With their unclassifiable and ambitious fusion of Latin, soul, rock, jazz, blues and funk flavours the Oakland-based multi-racial band, Azteca, encapsulated the ‘anything goes’ eclecticism of the Bay Area music scene in the early 1970s. The 17-strong aggregation was the brainchild of siblings and Latin percussion maestros Pete and Coke Escovedo and in whose ranks were former Miles Davis drummer – and future Return To Forever member – Lenny White, Headhunters’ bassist, Paul Jackson, and guitarist, Neil Schon, who would later form the rock band, Journey. Long out-of-print, the ensemble’s eponymous debut for Columbia in 1972 is now reissued via the UK’s bbr label alongside the group’s second and final long player, 1973’s ‘Pyramid Of The Moon.’
‘Azteca’ begins with a short orchestral prelude before an explosion of wild percussion initiates the opener proper, the thundering salsa-esque Latin groove, ‘Mamita Linda.’ By contrast, ‘Ain’t Got No Special Woman,’ which was issued as a single, is an infectious Santana-esque rock/soul groove that’s livened by boisterous horn charts, rattling percussion and a combustible rock-style guitar solo by Neil Schon. ‘Empty Prophet’ is a slow, orchestrated blues while the jaunty, syncopated ‘Can’t Take The Funk Out Of Me’ recalls the funk ‘n’ soul sophistication of Tower Of Power. The funk quotient gets even more frenetic on the propulsive tracks ‘Peace Everybody’ and ‘Non Pacem,’ both of which possess an aura of cosmic soulfulness. Even when the group takes it foot off the throttle – as on the delightful mid-tempo ballad, ‘Love Not Then,’ featuring female singer Wendy Haas – the music they make is still riveting.

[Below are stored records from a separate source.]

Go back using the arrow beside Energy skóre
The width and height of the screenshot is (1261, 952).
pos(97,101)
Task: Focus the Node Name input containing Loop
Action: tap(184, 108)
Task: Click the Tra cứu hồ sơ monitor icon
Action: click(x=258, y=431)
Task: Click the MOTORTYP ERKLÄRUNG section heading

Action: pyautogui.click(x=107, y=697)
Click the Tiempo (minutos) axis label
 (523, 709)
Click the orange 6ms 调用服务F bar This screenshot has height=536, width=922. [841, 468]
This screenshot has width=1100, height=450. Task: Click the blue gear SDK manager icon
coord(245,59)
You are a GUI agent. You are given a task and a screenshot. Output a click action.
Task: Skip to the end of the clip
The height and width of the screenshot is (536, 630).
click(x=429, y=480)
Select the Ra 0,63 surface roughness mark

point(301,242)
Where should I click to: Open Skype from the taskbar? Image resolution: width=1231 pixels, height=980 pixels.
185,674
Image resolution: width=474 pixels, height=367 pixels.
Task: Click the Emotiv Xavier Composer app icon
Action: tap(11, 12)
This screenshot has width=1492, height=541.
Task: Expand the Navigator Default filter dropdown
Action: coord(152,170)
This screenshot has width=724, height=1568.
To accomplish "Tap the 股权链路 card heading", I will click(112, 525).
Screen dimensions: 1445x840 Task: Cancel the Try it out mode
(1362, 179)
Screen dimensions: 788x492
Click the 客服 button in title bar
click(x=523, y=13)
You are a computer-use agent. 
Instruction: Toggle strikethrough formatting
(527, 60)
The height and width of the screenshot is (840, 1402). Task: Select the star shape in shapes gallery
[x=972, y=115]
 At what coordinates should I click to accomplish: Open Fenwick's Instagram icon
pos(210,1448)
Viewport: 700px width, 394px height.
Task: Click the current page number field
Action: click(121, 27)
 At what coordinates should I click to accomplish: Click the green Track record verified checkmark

More cohesive and sharply focused, the group’s second album, ‘Pyramid Of The Moon,’ is even better than their debut and opens with ‘Someday We’ll Get By,’ a superb slice of insistent Latin-complected soul that recalls Tower Of Power at their best. ‘Find Love Today’ is a multi-textured message song that combines different tempi as well as nuanced jazz and Latin elements. With their salsa-esque polyrhythms ‘Whatcha Gonna Do’ and ‘Red Onions’ are more overtly Latin in character – but any subtlety that is lacking on those two particular tracks is compensated for by the inventive arrangements on the more complex ‘New Day Is On The Rise.’ ‘Love is a Stranger’ shows off the group’s earthy funk side while the album’s closer, a mesmeric brass-led instrumental called ‘A Night In Nazca,’ leans more to Latin jazz with a fusion twist.
Though they opened as a support act for the Temptations, Stevie Wonder, and Earth, Wind & Fire in the early ’70s and received some good exposure in the USA, Azteca weren’t able to make a commercial breakthrough with their records and by the time that 1975 had arrived, the group had split up. It’s taken forty years for these lost gems – both adorned in distinctive, mandala-style, Aztec artwork – to be reissued so hats off to those enterprising folks at bbr for making these titles available again.